WHAT YOU NEED TO DO: Write down the lines exactly as they appear, from the one that contains "Click the inspector selection tool icon" through the final line of the records, so that both ends are kept and no pictures come along.

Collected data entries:

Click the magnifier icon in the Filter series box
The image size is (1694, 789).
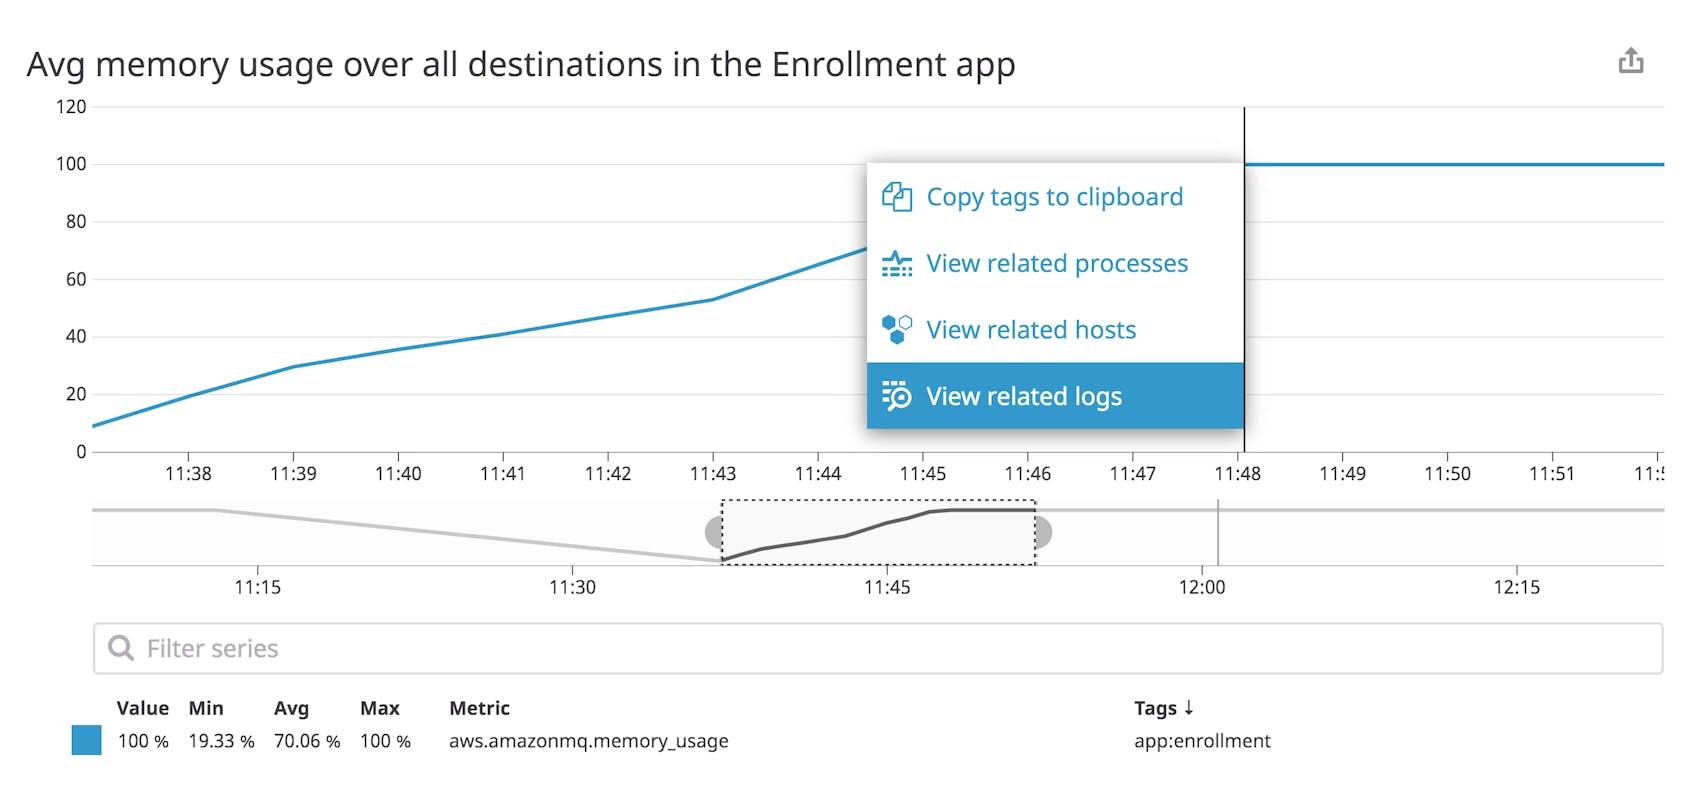pos(120,648)
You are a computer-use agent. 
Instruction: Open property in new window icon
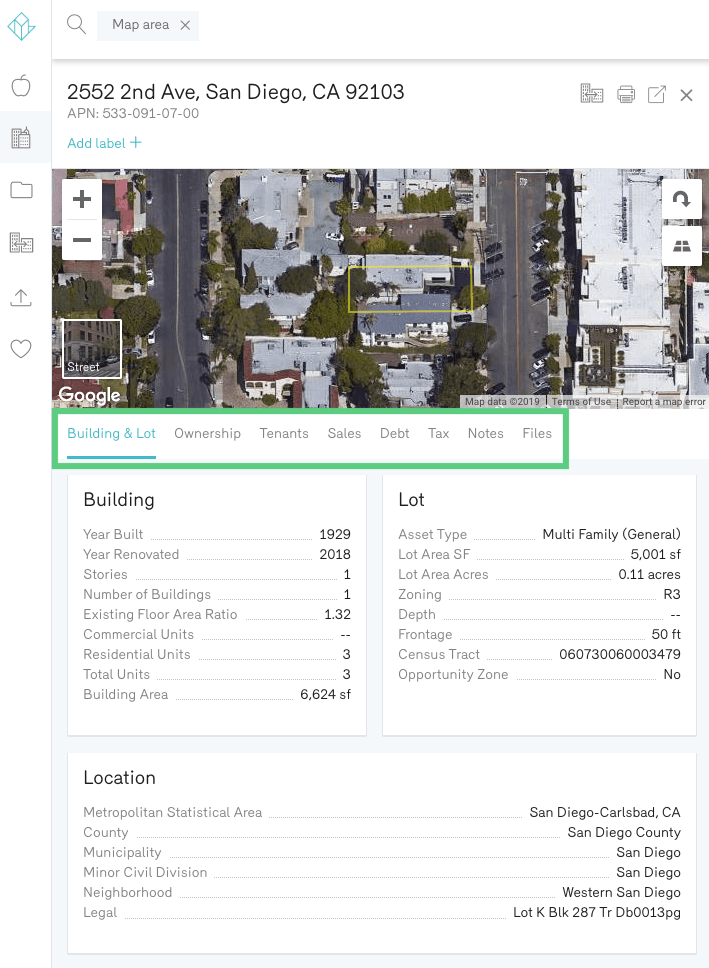pyautogui.click(x=657, y=95)
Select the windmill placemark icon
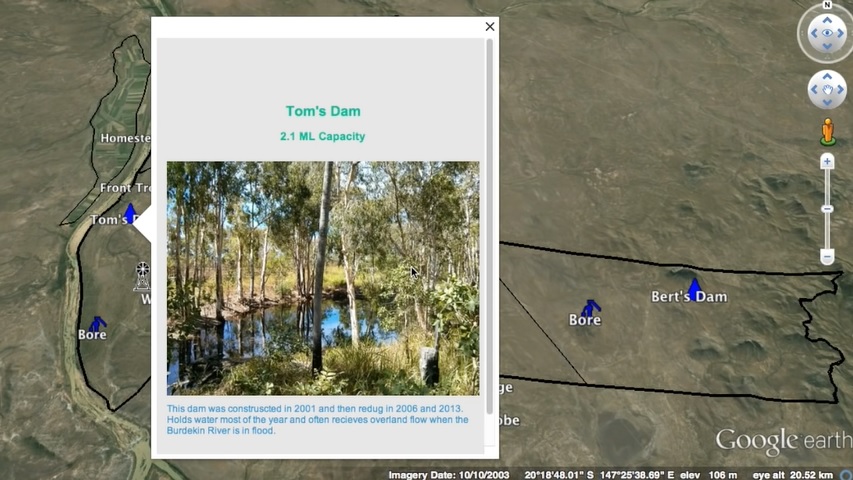The image size is (853, 480). [142, 275]
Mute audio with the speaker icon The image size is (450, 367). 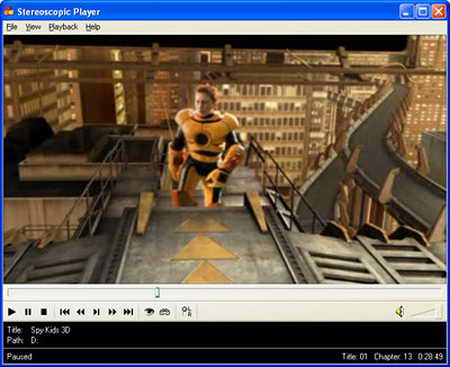coord(400,311)
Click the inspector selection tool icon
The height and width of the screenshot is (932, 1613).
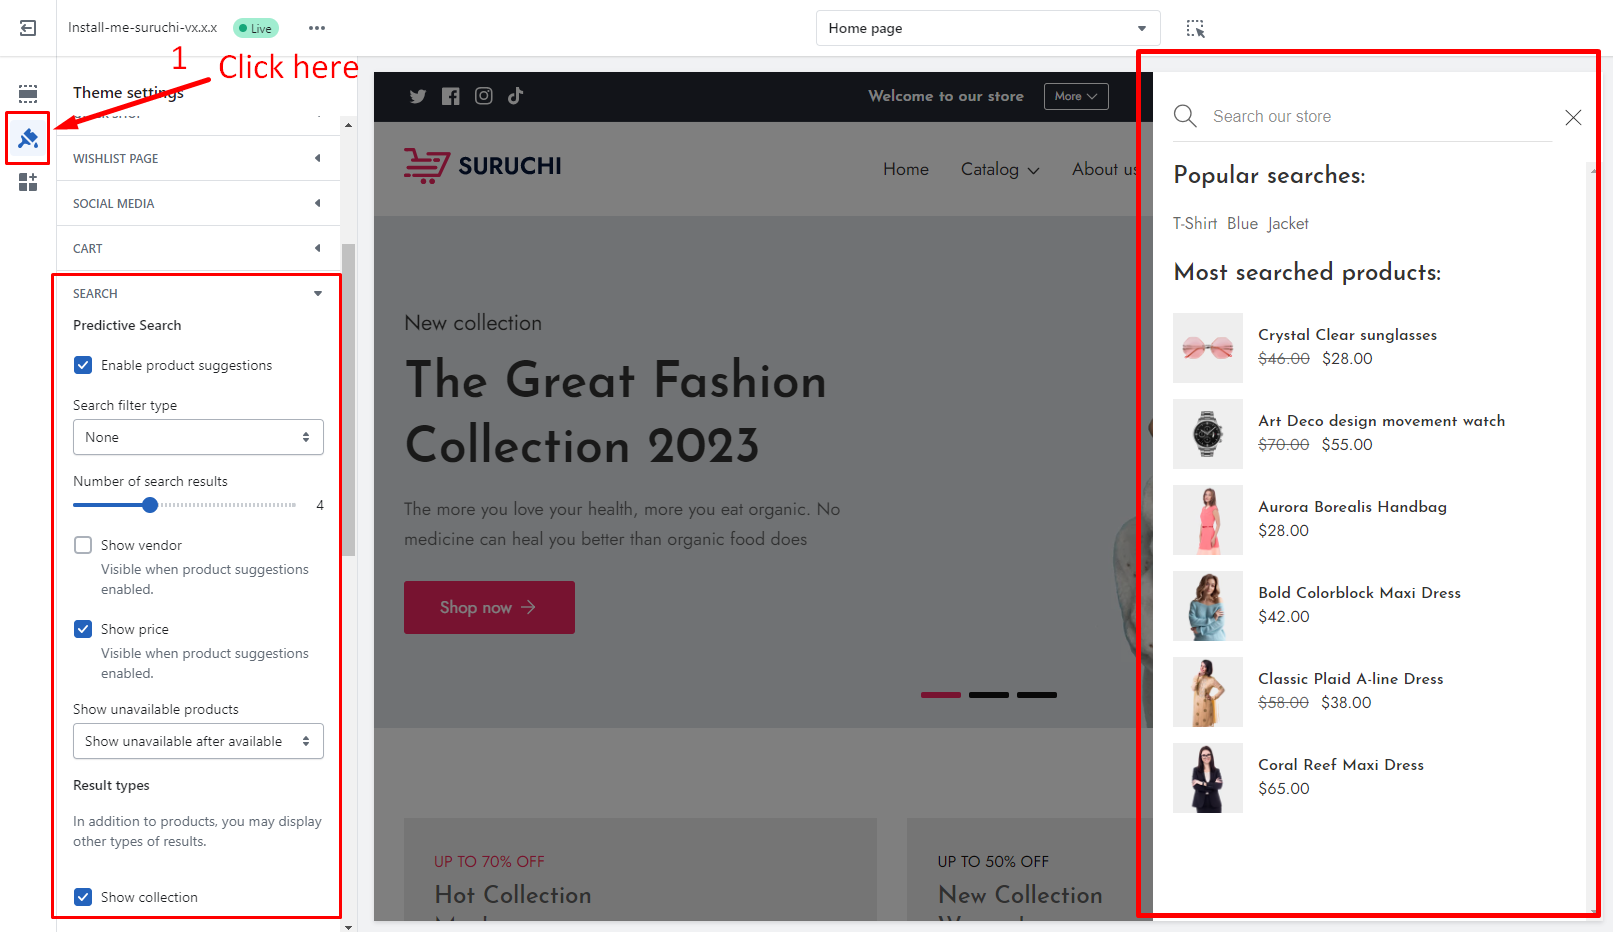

WRITTEN REPLY:
Click the inspector selection tool icon
The height and width of the screenshot is (932, 1613).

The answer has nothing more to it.